Le journalisme d’investigation est un “bien public” et une « arme essentielle de la lutte contre la corruption », a déclaré la Commission de la culture de l’APCE, dans un projet de résolution adopté à l’unanimité, aujourd’hui, sur la base d’un rapport de Gülsün Bilgehan (Turquie, SOC).

La commission a encouragé les parlements nationaux à « rechercher activement des synergies possibles avec les journalistes et les médias d’investigation dans l’action de promotion d’une bonne gouvernance », et de reconnaitre « ‘un droit de donner l’alerte’ dans tous les cas où la divulgation de l’information est faite de bonne foi et répond clairement à l’intérêt du public, comme par exemple lorsqu’il s’agit de violations des droits fondamentaux ou de la loi pénale y compris la corruption active ou passive, ou encore de faits qui révèlent une mise en danger de la sécurité, de la santé ou de l’environnement ». L’exercice d’un tel droit devrait être une «condition objective d’exclusion de la responsabilité pénale », et « les mesures de rétorsions ou de pression abusives contre les lanceurs d’alerte » devraient être interdites et sanctionnées.

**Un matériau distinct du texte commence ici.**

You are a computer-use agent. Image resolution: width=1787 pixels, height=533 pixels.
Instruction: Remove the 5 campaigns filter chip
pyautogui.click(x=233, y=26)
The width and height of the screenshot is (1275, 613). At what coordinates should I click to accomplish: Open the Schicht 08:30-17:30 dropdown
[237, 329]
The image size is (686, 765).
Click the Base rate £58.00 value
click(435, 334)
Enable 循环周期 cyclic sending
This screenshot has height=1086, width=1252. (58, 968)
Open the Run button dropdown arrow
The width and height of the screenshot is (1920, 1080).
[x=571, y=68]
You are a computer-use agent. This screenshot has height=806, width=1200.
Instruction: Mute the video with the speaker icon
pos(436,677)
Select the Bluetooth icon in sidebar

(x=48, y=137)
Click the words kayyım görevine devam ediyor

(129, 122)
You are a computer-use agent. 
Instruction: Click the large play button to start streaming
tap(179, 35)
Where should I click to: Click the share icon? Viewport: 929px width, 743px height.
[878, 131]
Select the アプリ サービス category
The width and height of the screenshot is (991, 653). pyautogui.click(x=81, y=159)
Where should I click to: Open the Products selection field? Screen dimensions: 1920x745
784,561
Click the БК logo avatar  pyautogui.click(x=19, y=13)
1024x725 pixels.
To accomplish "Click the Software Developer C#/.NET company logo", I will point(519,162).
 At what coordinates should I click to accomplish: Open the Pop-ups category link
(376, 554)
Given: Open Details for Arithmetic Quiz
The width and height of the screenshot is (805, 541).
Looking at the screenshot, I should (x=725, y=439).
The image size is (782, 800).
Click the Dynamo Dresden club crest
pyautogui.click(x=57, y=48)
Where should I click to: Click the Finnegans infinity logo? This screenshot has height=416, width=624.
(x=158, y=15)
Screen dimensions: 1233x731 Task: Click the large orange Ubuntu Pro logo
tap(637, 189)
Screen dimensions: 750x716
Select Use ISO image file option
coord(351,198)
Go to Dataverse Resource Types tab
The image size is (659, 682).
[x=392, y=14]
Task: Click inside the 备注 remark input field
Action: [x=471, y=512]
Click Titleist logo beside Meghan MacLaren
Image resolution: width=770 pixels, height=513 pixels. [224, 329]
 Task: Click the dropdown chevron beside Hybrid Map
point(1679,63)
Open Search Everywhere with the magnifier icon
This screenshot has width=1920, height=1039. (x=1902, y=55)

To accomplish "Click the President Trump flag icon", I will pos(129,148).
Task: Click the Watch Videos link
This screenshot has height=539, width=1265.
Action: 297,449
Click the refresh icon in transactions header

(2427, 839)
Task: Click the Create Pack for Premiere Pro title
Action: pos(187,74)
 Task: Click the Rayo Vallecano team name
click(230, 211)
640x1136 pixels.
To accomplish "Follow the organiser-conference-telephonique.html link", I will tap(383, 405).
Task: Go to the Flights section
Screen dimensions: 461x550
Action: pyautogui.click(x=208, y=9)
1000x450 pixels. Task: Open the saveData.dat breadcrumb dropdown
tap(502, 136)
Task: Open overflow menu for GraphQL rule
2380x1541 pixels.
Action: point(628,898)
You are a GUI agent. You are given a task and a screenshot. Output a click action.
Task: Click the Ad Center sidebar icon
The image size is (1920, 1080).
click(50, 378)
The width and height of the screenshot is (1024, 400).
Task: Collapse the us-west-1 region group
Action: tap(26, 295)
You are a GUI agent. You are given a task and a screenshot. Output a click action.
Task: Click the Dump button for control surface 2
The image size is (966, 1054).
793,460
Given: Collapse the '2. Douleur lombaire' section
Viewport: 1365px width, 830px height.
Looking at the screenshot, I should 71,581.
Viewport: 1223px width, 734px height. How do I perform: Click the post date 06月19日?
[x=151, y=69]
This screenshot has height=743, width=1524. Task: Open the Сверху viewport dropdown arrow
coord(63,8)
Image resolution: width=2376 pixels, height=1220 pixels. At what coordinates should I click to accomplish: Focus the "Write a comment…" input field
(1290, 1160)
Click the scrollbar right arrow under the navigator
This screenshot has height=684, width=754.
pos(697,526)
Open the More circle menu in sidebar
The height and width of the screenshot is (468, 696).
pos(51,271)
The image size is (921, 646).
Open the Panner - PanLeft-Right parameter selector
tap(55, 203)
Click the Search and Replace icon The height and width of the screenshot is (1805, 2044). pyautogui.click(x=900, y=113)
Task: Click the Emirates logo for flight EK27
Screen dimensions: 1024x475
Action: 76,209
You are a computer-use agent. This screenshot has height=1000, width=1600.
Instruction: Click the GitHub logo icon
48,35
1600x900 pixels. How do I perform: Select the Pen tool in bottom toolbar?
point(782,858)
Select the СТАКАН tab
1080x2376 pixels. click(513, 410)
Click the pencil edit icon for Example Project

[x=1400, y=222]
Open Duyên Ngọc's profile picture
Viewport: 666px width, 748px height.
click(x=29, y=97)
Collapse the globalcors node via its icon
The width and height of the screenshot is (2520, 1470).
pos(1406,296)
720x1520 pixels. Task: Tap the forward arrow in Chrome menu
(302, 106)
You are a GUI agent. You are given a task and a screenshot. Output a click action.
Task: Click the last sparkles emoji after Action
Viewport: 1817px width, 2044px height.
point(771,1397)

Dans un projet de recommandation également adopté, la commission a considéré en particulier que le « Conseil de l’Europe devrait soutenir avec plus de vigueur l’amélioration des législations nationales concernant la transparence et l’accès à l’information, ainsi que la protection des lanceurs d’alerte », et a souligné la nécessité pour le Conseil de l’Europe de mener une évaluation des pratiques et des législations nationales sur la question.

Les projets de résolution et de recommandation seront débattus l’année prochaine à Strasbourg lors de la session plénière de printemps de l’Assemblée (avril 2017).